Palestraram para os vereadores e presentes a psicóloga Dalka Ferrari, do Centro de Referência às Vítimas de Violência do Instituto Sedes Sapientiae e a advogada Glória Lara, da Agência de Cooperação Social Farol.

Com breve análise, a psicóloga apresentou material com dados do Instituto Latino-Americano das Nações Unidas (ILANUD) que atesta ser a própria residência, o local mais propenso para o abuso sexual infantil (26,95%); seguido pela Internet (24,85%). Além disso, o Brasil lidera a exploração sexual comercial no mundo, com cerca de 600 mil casos.

“A pornografia infantil facilita a sedução sexual pela Internet, por isso as crianças precisam ter um monitoramento constante. A prevenção é a melhor armadura contra este crime”, alertou o vereador Marcelo Aguiar, presidente da CPI.

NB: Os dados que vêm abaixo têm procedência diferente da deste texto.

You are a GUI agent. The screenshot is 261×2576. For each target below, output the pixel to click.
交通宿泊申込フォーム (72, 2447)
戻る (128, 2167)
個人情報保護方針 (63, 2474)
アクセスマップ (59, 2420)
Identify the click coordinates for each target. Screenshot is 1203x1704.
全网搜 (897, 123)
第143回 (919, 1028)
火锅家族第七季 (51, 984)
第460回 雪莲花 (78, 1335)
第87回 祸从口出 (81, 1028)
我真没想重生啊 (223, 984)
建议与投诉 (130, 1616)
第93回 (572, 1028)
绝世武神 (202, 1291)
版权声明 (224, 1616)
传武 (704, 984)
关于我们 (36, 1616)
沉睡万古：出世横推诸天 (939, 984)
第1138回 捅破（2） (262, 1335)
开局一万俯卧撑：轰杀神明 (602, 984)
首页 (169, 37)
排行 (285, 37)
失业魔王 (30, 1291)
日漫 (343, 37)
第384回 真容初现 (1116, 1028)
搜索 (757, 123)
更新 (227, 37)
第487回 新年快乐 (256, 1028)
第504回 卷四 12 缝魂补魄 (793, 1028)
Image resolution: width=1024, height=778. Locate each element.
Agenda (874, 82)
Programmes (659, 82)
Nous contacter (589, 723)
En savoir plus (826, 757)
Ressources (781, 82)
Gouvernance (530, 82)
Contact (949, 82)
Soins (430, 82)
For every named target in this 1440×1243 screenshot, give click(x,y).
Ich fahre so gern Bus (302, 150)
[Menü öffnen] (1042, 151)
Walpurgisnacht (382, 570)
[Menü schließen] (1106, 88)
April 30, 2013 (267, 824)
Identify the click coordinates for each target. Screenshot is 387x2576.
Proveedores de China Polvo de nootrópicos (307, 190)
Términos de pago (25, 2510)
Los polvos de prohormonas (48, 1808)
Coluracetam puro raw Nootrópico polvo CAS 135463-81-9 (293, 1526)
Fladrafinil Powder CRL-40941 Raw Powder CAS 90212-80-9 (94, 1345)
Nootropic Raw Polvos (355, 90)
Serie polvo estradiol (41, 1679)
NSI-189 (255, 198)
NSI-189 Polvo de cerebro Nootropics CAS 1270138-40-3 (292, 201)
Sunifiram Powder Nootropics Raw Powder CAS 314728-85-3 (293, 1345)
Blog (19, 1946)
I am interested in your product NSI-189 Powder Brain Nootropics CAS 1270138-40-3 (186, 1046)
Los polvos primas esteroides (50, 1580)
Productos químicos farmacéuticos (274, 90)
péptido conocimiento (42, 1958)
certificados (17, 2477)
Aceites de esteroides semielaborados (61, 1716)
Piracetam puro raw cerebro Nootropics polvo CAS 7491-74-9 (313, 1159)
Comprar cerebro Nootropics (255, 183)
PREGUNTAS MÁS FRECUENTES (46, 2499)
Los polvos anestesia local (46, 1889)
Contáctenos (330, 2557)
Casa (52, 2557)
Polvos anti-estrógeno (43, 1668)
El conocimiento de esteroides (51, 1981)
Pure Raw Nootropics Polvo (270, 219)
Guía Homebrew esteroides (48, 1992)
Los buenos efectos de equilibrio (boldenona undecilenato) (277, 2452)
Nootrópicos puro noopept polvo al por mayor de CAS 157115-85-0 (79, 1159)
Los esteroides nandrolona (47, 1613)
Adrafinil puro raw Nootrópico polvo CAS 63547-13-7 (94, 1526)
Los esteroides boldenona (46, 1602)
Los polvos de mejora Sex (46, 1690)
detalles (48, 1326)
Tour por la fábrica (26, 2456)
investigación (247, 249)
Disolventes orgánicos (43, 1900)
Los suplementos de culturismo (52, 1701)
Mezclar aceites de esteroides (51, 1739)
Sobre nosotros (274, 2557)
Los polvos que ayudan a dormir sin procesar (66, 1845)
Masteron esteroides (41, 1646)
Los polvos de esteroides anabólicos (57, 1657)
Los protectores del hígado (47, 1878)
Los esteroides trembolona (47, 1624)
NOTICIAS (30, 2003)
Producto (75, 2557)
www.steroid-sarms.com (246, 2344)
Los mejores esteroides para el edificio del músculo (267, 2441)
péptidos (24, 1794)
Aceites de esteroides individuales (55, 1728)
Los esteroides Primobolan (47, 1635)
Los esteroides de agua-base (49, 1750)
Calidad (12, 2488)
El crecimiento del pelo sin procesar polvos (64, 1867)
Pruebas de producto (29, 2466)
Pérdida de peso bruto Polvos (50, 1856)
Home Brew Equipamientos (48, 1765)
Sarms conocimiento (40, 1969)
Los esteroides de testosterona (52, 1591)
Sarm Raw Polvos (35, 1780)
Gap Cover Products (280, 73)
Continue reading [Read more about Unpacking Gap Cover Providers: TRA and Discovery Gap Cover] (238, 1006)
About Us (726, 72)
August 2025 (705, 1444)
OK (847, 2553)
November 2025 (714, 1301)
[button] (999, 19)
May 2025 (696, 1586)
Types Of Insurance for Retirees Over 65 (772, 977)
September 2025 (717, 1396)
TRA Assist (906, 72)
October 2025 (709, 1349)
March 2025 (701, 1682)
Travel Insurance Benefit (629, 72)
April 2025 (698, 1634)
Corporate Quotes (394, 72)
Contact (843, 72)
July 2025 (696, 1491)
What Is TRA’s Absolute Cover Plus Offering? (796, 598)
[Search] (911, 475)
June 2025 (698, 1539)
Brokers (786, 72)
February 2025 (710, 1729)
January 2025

Para Dalka Ferrari os pais precisam acreditar no que a criança diz e sinalizar que irão protegê-la. Segundo ela, a violência aparece mais por uma questão de negligencia da sociedade.

Na mesma linha de pensamento, o vereador Marcelo Aguiar acredita que o acompanhamento familiar será uma das bases da CPI. “Com os casos de pedofilia expostos na mídia, muitas crianças tem criado coragem para expor os abusos que têm sofrido, e isso não pode ser interrompido por falta de orientação dos pais. Por isso uma das esferas de atuação que seguiremos com esta comissão será instruir pais, familiares e educadores”.

Baseada em dados da Pesquisa sobre Tráfico de Mulheres, Crianças e Adolescentes para Fins de Exploração Sexual Comercial no Brasil (Pestraf), a advogada Glória Lara chamou a atenção para focos de atuação dos pedófilos no município. “A violência sexual é uma violação de direitos humanos e é um fenômeno de múltiplas faces. Em São Paulo, existe um turismo de negócios que envolve exploração sexual de crianças e adolescentes”, apontou. “São Paulo é a porta de entrada do tráfico nacional e a porta de saída do internacional”.

Para o vereador Marcelo Aguiar, a visão colocada por especialistas é de extrema importância para o andamento da CPI da Pedofilia. “A participação de pessoas e organizações que vêm realizando um trabalho nesta área há algum tempo é saudável para a comissão, estamos buscando ajuda de pessoas competentes neste assunto para somar forças, pois caminhamos para o mesmo objetivo que é proteger nossas crianças e tratar os pedófilos para que a incidência deste este crime diminua na cidade de São Paulo”.